The case arose from a $12 million judgment that Irish aircraft leasing company Alterna Aircraft V B Ltd. won against Indian airline SpiceJet Ltd. in English court over unpaid lease payments on two Boeing 737-800 aircraft. SpiceJet had fallen behind on roughly $230,000 monthly payments, likely due to COVID-19 travel restrictions and the grounding of 737 MAX planes following fatal crashes in 2018 and 2019.

The court concluded that Washington's Uniform Foreign-Country Money Judgments Recognition Act, while not explicitly requiring jurisdiction, cannot override constitutional due process protections. 'A court may enter judgment over a defendant only if it has jurisdiction to do so,' González wrote, distinguishing foreign judgment recognition from the more ministerial process of enforcing sister-state judgments under the full faith and credit clause.

The justices delivered sharp criticism of Alterna's jurisdictional theories. 'It is antithetical to our system of justice to be able to file a suit for recognition of a judgment when the purported judgment debtor has no ties to the state in which recognition is sought, either through assets to attach or seize by enforcement or personal jurisdiction over the judgment debtor,' the court wrote, quoting a Texas appellate decision.

The dispute reached Washington courts after Alterna sued SpiceJet in England under forum selection clauses in their lease agreements. When SpiceJet made only a limited appearance and declined to offer evidence at summary judgment, the English court entered the $12 million judgment. Alterna then filed for recognition in King County Superior Court, claiming SpiceJet had 'cognizable interests in personal property located in King County' but failing to identify specific assets.

The court rejected Alterna's argument that recognition actions are purely ministerial, like enforcing sister-state judgments. González emphasized that unlike clerk-filed sister-state judgments, foreign judgment recognition requires judicial discretion under the statute's mandatory and discretionary grounds for denial. 'A judge's decision on a CR 12(b)(2) motion also requires discretion and judgment,' the court noted, distinguishing the process from administrative filing.
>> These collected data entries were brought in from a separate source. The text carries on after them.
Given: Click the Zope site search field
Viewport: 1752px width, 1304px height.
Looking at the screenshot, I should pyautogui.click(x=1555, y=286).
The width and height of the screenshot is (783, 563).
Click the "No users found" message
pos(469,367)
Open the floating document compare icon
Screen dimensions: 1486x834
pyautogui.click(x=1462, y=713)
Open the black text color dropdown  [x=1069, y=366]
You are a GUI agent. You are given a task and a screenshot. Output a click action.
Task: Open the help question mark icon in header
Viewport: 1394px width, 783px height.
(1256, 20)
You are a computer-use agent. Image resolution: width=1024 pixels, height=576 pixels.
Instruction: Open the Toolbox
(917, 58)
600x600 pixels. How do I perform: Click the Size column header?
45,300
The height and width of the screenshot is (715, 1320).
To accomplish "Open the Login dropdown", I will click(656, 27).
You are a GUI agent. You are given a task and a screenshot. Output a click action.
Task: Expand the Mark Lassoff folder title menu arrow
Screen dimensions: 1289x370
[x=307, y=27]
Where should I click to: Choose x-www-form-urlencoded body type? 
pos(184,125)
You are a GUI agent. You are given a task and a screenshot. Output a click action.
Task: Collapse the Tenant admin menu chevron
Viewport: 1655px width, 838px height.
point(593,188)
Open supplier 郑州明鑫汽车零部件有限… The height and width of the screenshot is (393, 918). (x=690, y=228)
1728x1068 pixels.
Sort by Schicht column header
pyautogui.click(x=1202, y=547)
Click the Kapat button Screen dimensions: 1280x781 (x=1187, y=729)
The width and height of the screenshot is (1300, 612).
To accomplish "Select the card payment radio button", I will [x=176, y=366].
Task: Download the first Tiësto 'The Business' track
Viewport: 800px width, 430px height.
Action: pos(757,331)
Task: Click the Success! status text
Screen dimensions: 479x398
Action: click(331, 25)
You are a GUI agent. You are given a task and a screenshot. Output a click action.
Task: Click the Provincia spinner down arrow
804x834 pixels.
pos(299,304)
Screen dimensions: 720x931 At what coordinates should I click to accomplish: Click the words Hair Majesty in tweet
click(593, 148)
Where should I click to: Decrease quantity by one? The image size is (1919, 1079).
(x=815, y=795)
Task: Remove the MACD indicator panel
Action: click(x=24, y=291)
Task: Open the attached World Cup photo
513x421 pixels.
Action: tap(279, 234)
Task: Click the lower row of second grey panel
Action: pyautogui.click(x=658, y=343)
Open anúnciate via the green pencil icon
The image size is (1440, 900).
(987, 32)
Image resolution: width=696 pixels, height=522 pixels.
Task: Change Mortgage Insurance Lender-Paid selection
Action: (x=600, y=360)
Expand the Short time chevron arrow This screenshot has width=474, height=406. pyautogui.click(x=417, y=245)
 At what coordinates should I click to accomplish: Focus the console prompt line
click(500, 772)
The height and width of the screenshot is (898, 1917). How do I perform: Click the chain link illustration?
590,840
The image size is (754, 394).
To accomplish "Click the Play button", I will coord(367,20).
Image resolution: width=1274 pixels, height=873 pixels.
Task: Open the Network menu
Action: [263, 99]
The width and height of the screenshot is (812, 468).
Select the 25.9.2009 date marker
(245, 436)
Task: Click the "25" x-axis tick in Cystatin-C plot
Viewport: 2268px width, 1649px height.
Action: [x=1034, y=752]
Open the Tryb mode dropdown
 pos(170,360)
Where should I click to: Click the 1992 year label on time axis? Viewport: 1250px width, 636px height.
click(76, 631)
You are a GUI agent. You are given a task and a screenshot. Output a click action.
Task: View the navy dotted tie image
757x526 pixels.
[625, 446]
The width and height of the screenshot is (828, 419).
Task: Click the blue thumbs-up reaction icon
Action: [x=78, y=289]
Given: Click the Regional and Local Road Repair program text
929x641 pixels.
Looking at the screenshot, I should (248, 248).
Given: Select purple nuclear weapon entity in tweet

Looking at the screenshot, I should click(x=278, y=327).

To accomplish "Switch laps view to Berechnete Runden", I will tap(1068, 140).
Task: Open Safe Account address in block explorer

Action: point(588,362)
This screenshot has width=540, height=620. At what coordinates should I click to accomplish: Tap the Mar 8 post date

Justice Barbara Madsen, serving as justice pro tempore, issued a lengthy dissent arguing the majority 'misreads the Uniform Act and undermines what the statute was designed to accomplish: achieving parity with the full faith and credit clause.' Madsen wrote that the statute creates a 'procedural gateway through which foreign-country judgments, once determined under the Uniform Act to be recognizable, should receive the same interstate enforceability as sister-state judgments,' and criticized the majority for restricting creditor remedies 'in today's global economy of multinational corporations and digital commerce.'

The ruling creates a split with courts in New York and Texas that have allowed recognition without property requirements, reasoning that recognition and enforcement are separate proceedings. The decision remands the case for an evidentiary hearing on whether SpiceJet actually has attachable assets in Washington, with Alterna preserving arguments about Boeing-related contracts and 737 MAX settlement claims as potential sources of in-state property rights.